A homeless man has been charged after a driver in a convertible was attacked with a squeegee in downtown Toronto.

The vintage convertible was stopped at the Dundas Street and Spadina Avenue intersection shortly before noon on Thursday when it was approached by a man with a squeegee, police said.

The driver said he told the man not to wash the car. The man then began hitting the vehicle with the squeegee, and jumped into the car, the driver told police.

Police said the man was begging for money.

"The gentleman was aggressively panhandling at the time," Det. Peter Karpow told CTV.ca.

Derek Leonard, 27, of no fixed address, faces one charge of assault with a weapon.

The altercation, the latest incident involving panhandlers in Toronto, prompted one city councillor to call for a crackdown.

"The downtown area is out of control with panhandlers, squeegees, and so on, and the public is generally fed up," Coun.
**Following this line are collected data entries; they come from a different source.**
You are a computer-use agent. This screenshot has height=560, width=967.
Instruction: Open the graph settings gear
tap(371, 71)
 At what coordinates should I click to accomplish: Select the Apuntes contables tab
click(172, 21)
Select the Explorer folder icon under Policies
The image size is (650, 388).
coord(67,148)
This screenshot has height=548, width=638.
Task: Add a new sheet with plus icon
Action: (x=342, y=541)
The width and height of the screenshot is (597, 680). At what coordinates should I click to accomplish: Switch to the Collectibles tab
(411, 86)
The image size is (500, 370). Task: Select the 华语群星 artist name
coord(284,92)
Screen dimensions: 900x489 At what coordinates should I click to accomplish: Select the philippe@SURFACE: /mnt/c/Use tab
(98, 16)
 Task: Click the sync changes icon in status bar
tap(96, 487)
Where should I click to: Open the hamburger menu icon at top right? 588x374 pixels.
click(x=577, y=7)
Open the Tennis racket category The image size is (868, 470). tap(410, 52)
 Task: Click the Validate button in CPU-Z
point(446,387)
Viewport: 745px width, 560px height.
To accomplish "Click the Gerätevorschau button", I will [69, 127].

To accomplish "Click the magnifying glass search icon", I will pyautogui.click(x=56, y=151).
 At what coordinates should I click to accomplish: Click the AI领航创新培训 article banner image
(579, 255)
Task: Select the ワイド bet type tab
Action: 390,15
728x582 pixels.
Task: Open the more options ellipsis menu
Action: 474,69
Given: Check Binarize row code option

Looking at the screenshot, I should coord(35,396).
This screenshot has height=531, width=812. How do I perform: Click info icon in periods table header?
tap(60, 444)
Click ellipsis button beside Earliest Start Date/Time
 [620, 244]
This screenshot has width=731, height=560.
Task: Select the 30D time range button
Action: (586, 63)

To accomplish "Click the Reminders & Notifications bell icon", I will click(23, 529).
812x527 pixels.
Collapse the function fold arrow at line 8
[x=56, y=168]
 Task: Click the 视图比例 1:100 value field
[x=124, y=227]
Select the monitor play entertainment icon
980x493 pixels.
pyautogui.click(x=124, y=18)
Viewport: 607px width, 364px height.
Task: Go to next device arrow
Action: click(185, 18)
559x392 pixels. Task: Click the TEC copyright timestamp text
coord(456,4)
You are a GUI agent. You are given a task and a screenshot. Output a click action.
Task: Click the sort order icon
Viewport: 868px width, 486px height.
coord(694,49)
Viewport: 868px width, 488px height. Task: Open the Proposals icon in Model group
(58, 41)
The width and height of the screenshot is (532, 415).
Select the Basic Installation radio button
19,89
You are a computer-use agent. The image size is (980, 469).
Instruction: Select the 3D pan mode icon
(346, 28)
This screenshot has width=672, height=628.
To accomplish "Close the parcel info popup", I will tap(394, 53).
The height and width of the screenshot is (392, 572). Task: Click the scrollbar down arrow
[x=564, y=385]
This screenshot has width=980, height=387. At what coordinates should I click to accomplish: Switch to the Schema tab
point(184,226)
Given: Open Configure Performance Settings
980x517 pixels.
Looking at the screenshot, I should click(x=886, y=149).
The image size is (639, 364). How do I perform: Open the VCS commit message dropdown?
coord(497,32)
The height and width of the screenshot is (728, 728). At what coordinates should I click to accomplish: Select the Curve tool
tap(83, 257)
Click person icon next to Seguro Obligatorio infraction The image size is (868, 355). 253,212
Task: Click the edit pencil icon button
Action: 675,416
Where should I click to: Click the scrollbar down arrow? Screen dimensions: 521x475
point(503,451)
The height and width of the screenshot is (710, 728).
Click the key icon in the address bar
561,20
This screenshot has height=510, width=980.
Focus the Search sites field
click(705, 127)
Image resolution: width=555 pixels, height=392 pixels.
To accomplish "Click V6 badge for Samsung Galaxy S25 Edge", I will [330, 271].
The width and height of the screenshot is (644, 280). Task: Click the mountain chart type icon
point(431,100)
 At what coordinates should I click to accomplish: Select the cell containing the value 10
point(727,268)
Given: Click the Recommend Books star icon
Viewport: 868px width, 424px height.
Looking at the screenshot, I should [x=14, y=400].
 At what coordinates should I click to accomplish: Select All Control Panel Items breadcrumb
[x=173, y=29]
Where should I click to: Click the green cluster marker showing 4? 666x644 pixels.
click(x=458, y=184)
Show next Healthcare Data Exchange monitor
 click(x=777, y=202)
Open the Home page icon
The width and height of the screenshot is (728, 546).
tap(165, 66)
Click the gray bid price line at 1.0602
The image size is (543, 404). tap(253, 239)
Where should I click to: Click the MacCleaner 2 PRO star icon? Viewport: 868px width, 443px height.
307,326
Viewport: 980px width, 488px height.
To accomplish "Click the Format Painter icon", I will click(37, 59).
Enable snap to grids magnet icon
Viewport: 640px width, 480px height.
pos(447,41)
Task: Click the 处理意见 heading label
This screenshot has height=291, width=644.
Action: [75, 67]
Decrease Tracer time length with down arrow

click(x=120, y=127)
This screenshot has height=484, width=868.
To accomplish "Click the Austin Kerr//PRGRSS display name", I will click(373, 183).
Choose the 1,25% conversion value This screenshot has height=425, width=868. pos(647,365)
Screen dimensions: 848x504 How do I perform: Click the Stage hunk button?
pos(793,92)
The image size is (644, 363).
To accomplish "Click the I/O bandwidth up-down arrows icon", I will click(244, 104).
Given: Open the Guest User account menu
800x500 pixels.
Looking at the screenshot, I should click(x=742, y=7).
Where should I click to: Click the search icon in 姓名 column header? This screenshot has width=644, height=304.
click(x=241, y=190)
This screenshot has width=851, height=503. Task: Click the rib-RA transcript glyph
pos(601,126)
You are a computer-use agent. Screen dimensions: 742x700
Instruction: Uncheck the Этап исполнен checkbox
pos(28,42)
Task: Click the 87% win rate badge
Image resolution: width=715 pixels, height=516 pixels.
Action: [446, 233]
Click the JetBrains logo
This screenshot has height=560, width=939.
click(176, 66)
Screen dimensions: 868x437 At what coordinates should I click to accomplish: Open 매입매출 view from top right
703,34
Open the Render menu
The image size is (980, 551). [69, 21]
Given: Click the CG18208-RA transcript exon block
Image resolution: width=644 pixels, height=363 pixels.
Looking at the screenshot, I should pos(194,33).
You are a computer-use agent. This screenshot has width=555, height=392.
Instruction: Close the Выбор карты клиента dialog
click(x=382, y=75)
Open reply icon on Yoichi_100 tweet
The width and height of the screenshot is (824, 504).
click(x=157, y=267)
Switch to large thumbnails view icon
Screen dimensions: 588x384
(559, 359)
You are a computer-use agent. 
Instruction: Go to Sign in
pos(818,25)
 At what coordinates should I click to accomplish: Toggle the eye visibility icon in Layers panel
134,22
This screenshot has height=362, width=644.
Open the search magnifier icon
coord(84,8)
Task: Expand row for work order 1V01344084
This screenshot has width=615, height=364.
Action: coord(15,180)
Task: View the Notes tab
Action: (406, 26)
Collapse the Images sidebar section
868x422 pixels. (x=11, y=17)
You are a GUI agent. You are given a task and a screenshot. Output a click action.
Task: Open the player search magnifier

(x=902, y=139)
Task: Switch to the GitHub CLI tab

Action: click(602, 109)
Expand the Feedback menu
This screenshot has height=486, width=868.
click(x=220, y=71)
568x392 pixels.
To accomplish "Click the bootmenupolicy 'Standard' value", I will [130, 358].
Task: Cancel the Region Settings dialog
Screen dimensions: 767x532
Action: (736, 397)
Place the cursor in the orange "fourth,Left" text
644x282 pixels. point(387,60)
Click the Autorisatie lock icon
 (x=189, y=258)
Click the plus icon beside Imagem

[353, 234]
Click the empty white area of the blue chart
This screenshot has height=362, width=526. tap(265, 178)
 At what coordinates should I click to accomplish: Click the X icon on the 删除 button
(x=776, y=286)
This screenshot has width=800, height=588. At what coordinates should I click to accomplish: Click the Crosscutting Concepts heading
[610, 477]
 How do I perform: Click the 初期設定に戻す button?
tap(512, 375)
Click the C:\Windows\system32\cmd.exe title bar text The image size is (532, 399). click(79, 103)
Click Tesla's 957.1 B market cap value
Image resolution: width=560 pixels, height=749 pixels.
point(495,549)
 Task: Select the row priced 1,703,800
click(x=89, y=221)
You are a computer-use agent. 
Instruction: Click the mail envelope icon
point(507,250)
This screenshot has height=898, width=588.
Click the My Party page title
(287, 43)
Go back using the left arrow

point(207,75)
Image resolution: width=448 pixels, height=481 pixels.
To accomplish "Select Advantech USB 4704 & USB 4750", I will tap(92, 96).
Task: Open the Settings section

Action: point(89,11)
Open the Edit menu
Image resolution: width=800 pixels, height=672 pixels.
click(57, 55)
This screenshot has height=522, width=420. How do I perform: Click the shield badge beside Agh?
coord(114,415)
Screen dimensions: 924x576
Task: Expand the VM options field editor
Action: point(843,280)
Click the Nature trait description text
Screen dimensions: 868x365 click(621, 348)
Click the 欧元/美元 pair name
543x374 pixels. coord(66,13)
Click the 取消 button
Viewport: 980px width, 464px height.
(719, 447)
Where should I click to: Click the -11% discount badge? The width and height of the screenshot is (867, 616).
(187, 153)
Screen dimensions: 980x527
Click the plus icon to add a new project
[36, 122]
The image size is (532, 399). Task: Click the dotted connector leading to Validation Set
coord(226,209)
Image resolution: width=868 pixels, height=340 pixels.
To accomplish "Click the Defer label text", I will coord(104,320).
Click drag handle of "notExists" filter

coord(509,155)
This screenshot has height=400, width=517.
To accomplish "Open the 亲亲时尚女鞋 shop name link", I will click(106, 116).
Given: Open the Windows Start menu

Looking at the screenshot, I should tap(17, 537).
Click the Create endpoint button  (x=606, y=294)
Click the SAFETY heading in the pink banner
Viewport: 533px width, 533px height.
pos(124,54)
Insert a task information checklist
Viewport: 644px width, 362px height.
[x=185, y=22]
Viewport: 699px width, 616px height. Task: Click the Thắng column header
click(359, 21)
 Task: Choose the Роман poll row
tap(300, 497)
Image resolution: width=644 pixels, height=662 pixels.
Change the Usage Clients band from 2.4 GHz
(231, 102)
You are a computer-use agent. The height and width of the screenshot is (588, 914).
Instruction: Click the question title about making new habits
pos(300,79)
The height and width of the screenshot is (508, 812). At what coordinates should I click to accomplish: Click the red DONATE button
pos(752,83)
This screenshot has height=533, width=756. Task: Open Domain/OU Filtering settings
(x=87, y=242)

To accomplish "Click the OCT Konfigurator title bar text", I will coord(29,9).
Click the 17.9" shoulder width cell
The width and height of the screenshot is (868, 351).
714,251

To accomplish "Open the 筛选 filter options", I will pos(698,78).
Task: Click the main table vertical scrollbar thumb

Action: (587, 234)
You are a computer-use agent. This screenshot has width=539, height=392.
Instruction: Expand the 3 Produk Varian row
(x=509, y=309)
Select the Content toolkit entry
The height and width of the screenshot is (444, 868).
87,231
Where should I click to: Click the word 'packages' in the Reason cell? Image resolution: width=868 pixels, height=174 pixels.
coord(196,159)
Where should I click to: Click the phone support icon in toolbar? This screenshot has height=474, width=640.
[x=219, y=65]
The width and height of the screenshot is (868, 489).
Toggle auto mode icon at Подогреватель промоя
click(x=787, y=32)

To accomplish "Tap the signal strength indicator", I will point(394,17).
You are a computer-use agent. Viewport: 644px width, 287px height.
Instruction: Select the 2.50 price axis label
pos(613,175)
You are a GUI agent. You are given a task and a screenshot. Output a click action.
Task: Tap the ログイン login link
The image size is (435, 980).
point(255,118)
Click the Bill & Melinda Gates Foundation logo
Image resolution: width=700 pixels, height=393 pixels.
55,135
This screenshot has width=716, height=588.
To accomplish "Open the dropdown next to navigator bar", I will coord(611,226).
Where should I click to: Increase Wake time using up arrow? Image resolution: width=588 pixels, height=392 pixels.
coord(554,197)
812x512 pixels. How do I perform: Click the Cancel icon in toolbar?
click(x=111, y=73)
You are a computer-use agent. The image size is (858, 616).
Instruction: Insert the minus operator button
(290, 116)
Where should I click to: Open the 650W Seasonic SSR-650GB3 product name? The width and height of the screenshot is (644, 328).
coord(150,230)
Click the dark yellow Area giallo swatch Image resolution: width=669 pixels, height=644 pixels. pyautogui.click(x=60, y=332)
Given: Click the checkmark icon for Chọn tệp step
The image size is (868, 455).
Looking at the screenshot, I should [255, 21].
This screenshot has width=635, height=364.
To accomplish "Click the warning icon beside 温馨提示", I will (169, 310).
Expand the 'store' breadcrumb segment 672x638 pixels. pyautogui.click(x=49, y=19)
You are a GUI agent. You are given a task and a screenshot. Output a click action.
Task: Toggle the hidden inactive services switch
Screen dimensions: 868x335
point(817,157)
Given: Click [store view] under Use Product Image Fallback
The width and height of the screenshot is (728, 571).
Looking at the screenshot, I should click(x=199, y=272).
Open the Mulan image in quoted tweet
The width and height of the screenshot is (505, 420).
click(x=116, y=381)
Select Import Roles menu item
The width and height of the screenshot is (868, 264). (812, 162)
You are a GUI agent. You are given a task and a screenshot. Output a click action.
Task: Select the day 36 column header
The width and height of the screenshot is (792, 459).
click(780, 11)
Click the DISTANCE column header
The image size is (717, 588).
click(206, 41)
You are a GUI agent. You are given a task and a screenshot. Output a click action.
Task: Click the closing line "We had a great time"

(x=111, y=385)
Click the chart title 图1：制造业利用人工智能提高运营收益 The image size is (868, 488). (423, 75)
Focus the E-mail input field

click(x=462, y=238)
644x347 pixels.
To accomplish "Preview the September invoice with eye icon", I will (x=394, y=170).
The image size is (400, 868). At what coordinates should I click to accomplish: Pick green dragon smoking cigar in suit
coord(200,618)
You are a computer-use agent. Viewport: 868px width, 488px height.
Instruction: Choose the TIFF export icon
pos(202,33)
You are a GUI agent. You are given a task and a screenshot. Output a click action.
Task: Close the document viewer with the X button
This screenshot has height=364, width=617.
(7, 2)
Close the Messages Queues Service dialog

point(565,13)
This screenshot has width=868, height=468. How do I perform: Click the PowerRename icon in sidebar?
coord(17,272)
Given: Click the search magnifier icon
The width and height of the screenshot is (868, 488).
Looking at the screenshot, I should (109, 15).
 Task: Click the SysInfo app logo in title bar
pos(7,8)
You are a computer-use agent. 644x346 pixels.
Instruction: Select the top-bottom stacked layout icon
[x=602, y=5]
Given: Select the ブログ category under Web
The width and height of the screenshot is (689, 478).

Case Ootes said.

A woman named Mary, who runs a downtown parking lot, believes young panhandlers are just lazy.

"Most kids are having it very easy right now," she said. "People are feeding them, and everybody's helping them out -- they don't want to help themselves."

CTV News talked to one young panhandler, who agreed.

"I'm too lazy to do anything ... work bores me," he said.

The panhandler issue in Toronto came to the forefront when a St. Catharines man was beaten and stabbed downtown last month by four transients. The victim later died of his injuries.